Why I'll Never Complain About Packing a Lunch Again

After 500 days out of school, I am done being a short-order cook and now send their food to school with a renewed appreciation for the simplicity of a packed lunch.

School lunch box with healthy food
Photo: gpointstudio/Getty Images

Before the start of this school year, I had not packed a school lunch since March 2020. That equals about 500 days for those counting.

Before you say, "You're so lucky," know that it's not because we started purchasing hot lunches regularly, or because I miraculously hired a chef. Instead, my two elementary school age kids had not been in the classroom for a full day for 1.5 school years, hence the no lunch packing.

In the beginning of the pandemic, the family lunch at home was kind of nice. We would all eat lunch together, and nobody was particularly picky about what we ate. Once we realized we'd be in this for the long haul, and school and work went back to its normal cadence, that stopped, and what began was more of a steady stream of interruptions when someone was hungry or had a break.

I went from being a freelance writer and mom to a short-order cook.

Now that the school year is several weeks old, I am looking back on my short-order cook days and finding myself thankful for a return to packing school lunches. Aside from getting a bit of normalcy happening in our house, I've realized for all of the complaints I had pre-March 2020, it's much easier to pack a school lunch.

The Buffet of Choices Ends

When my kids are home, I want to make sure they are well-fed, so it wasn't uncommon during the 1.5 years they were taking school from home for me to actually cook lunch. One kid wanted macaroni, and the other eggs. No problem. Heat up pizza? Sure. One cherry yogurt, one apple sliced, here you go.

This kept going and going, however. It was also an all-day eating fest, so even when I wasn't feeding them, the snack wrappers or half-eaten whatever plates would pile up everywhere.

So, you can imagine my delight when I realized the options we put into their lunchboxes are much more limited. More often than not, my little one will go for a sun butter and jelly sandwich (no peanuts allowed at school), and my oldest wants a turkey or salami sandwich. Everything also goes in one compact box so there couldn't be extra plates loitering around my sink.

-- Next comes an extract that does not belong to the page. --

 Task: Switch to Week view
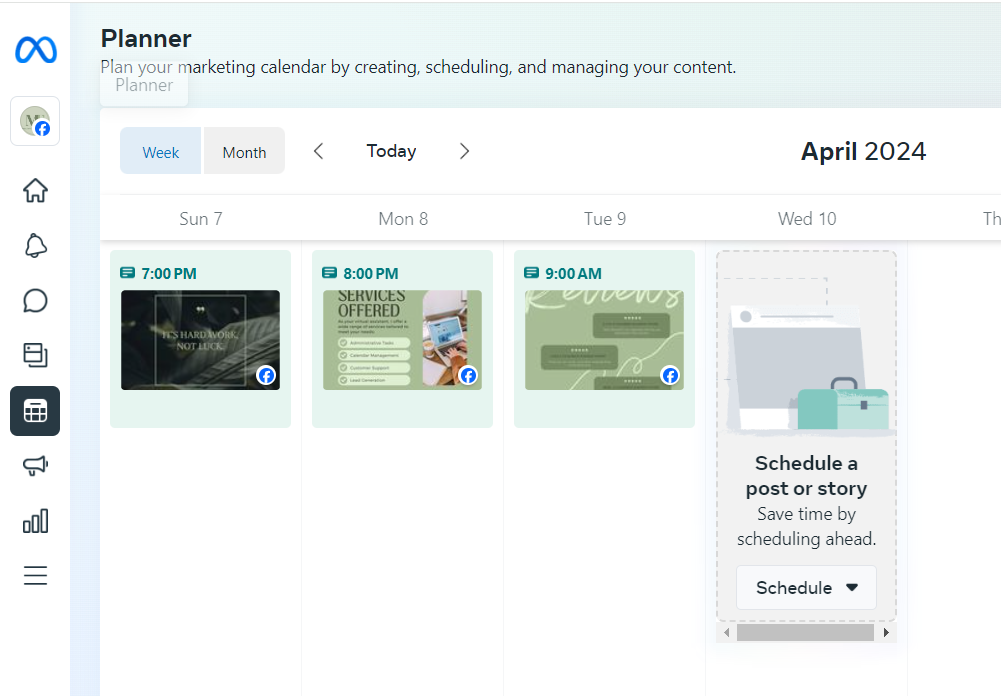coord(161,152)

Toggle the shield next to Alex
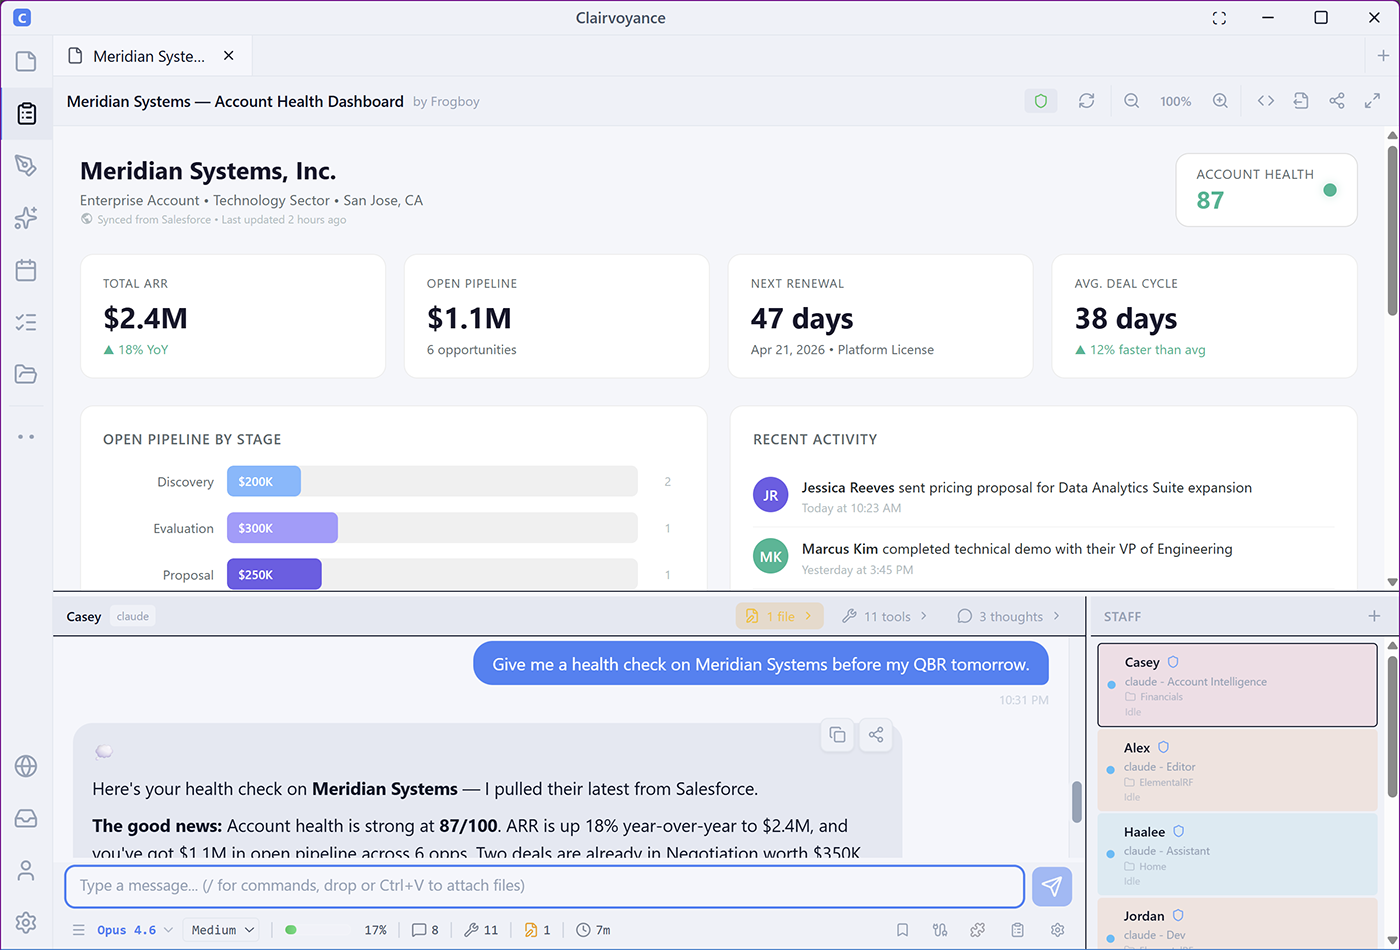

We can stock up on variety packs of chips and snacks and my newest obsession, fruit jerky. That streamlines the shopping and narrows the choices. The consistency allows us to have a fridge full of grab-and-go options — cut-up fruit, prosciutto- or salami-wrapped cheese, Baby Bell or string cheese, cut up vegetables and hummus, yogurt sticks and more.

The most complicated we get in our lunchboxes is tacos. My son is a taco maniac, so any time we have leftover tacos. he is game to have them the next day.

They Can Be Picky on Their Own

I am lucky that my boys aren't particularly picky eaters. They are, however, picky kids.

What do I mean by that? They'll never complain in a restaurant, but you can make them exactly what they want at home, and then there will be something wrong with it, like the type of bread or the brand of turkey they've always been eating.

But when you pack a school lunch, that pickiness miraculously disappears because there is nobody to complain to (or at least nobody that will do anything about it).

Cleanup Is Way Easier

The thing about everyone being home is that dishes were just everywhere in the sink, even if I repeatedly taught them how to load them directly in the dishwasher. The kids would grab snacks between remote classes and leave the wrappers who knows where.

The beauty of the school lunch? It all goes into one compact box, and when they are done with it, the garbage gets dumped directly in the trash. Sure, there are times where a random sandwich crust ends up coming home, or one of my containers goes missing forever, but it's a small price to pay for the freedom of not having to do dishes for yet another meal.